You'll need a tiny (2.12 MB) though versatile free tool named
sfk (Swiss File Knife) by StahlWorks Technologies. One way or another, you'll need a third party tool (HxD or whatever) since, AFAIK, Windows has no native way to do it this.
You must search for the hex string
54 6F 20 72 65 6C 65 61 73 65 20 69 6E 70 75 74 2C 20 70 72 65 73 73 20 25 73 (i.e.,
"To release input, press %s") and replace it with
00 6F 20 72 65 6C 65 61 73 65 20 69 6E 70 75 74 2C 20 70 72 65 73 73 20 25 73 (the same, except for the beginning null char).
This is a
printf format string, ended with an 0x00 byte: if you put a
\0 in its first place, the string nullifies, so the following zeroes are superfluous. We use the complete string just to ensure that we are aiming at our target.

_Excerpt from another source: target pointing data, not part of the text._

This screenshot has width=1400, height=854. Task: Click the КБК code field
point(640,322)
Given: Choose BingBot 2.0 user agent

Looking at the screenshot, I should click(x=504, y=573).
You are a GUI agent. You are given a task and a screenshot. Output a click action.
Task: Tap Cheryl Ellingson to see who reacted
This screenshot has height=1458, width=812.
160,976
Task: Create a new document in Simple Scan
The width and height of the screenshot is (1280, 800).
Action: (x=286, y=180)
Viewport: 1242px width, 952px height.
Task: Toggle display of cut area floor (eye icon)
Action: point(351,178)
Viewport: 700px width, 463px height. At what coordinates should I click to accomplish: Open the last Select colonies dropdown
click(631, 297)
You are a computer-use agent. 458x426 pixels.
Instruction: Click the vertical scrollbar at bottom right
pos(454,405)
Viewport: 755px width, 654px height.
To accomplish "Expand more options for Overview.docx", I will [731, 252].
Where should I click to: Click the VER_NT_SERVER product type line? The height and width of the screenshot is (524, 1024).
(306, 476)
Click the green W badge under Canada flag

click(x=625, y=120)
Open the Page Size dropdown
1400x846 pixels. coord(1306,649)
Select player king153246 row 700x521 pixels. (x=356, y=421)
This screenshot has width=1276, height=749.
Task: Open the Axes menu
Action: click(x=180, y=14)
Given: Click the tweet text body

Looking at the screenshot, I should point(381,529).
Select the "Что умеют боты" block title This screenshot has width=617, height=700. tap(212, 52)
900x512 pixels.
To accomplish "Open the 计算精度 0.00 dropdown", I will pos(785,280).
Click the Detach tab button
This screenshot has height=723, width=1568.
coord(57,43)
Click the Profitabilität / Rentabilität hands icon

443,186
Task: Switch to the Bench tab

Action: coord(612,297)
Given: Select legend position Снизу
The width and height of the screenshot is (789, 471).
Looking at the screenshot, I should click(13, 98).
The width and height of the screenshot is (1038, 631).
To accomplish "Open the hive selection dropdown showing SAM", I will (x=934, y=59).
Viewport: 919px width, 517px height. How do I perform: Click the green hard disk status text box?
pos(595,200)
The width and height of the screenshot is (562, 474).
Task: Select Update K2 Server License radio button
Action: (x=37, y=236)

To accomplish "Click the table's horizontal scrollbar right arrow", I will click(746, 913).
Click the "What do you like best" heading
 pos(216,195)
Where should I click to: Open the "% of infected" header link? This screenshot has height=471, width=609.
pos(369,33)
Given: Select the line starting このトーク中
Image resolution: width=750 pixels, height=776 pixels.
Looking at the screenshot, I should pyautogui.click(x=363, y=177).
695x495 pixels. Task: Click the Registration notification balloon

sfk.exe and place it in the VMware folder (or any other in your
- Open an elevated command prompt and change dir to VMware folder as well.
- It's recommended to make a copy of
vmware.exe. For example:
copy vmware.exe vmware.exe.bak
- Run the following command:
sfk replace vmware.exe -binary /546F2072656C6561736520696E7075742C207072657373202573/006F2072656C6561736520696E7075742C207072657373202573/ -nosub -yes
(You can verify the difference with
fc /b vmware.exe.bak vmware.exe.)
Essentially it's the same that @MaximePoulin's, but from command line and replacing just one byte.
Of course, you can do it by hand but, if you update or reinstall, placing these two commands in a batch file will save you time and avoid errors almost for sure.